The 1984 Bills gave up a team-record 454 points on defense, an average of more than 28 points per game. The Bills gave up 30+ points eight times, and allowed fewer than 20 points in a game only three times all season.
The Bills also allowed 60 quarterback sacks, for a total of 554 yards, which were the most-ever yards-lost on sacks at the time. The Bills' 4,341 total yards gained was second-worst in the league in 1984. The 1984 Bills are one of only two NFL teams to have been outscored by 25 points six different times during the season.

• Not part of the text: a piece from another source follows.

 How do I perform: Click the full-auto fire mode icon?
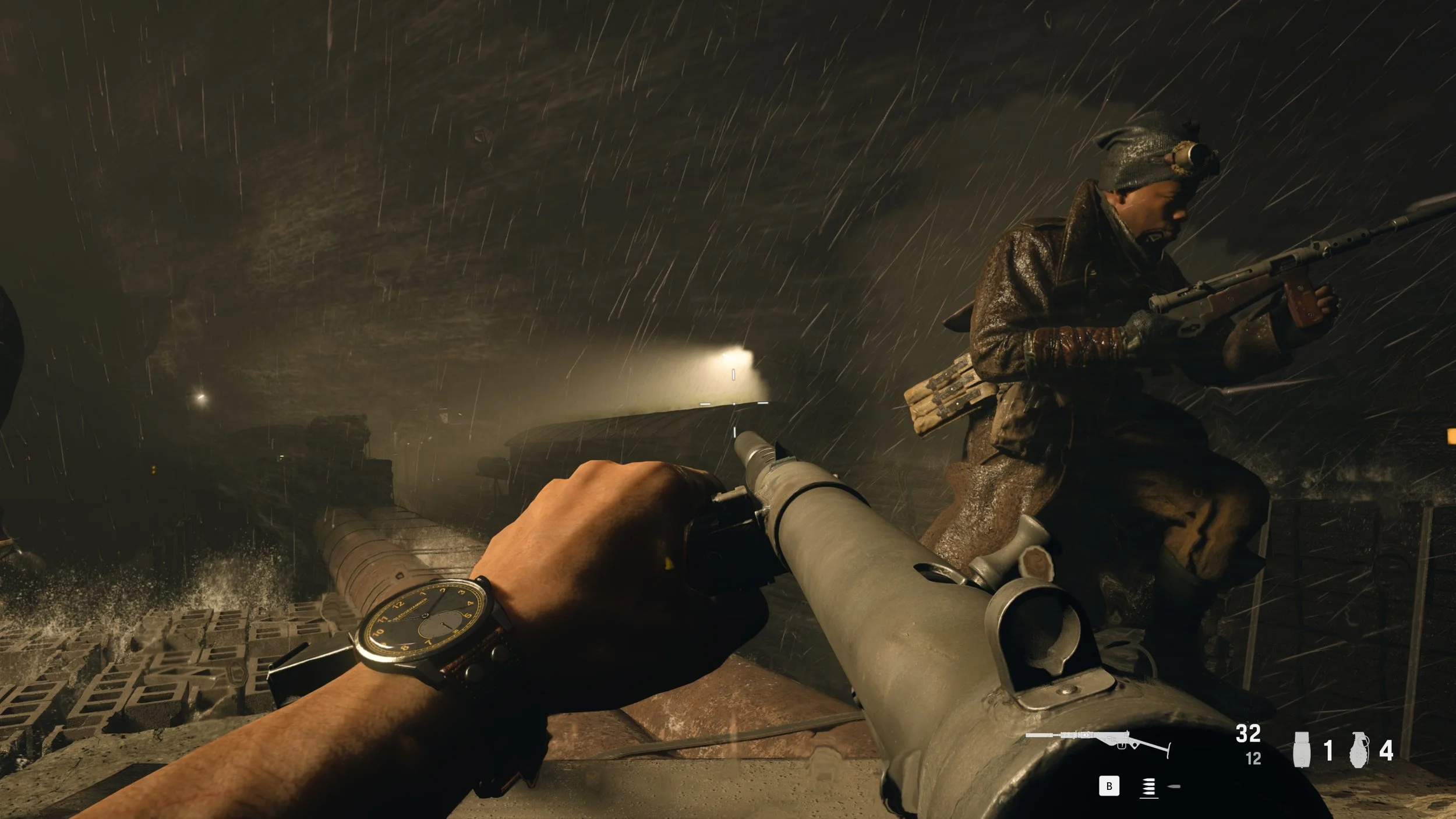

For the third time in team history, the Bills changed their helmets. While keeping the streaking buffalo logo from the second change, the Bills changed their helmet color from white to red. They would keep the red helmet through the 2010 season. It was the Bills first major change to their helmets since changing from the "standing Bison" to the streaking buffalo before the 1974 season.
The reason for the change, according to Bills equipment coordinator Dave Hojnowski, was because Bills quarterback Joe Ferguson was color-blind. Since three of the Bills' four AFC Eastern division opponents—Miami, Indianapolis and New England—had white helmets, "it was easier for [Ferguson] to distinguish, and that’s the reason why we made the switch." Ferguson had thrown a high number of interceptions over the previous two seasons, and coach Kay Stephenson hoped it would help the quarterback reduce them. Ironically, 1984 was Ferguson's last year with the Bills, and only year with the red helmets.
Notre Dame running back Greg Bell made the Pro Bowl in his rookie season; he was later traded to the Los Angeles Rams in the blockbuster three-team Eric Dickerson trade. Defensive end Sean McNanie played for the team for four of his seven NFL seasons. Punter John Kidd played his first six seasons with Buffalo; his career lasted a total of 15 seasons.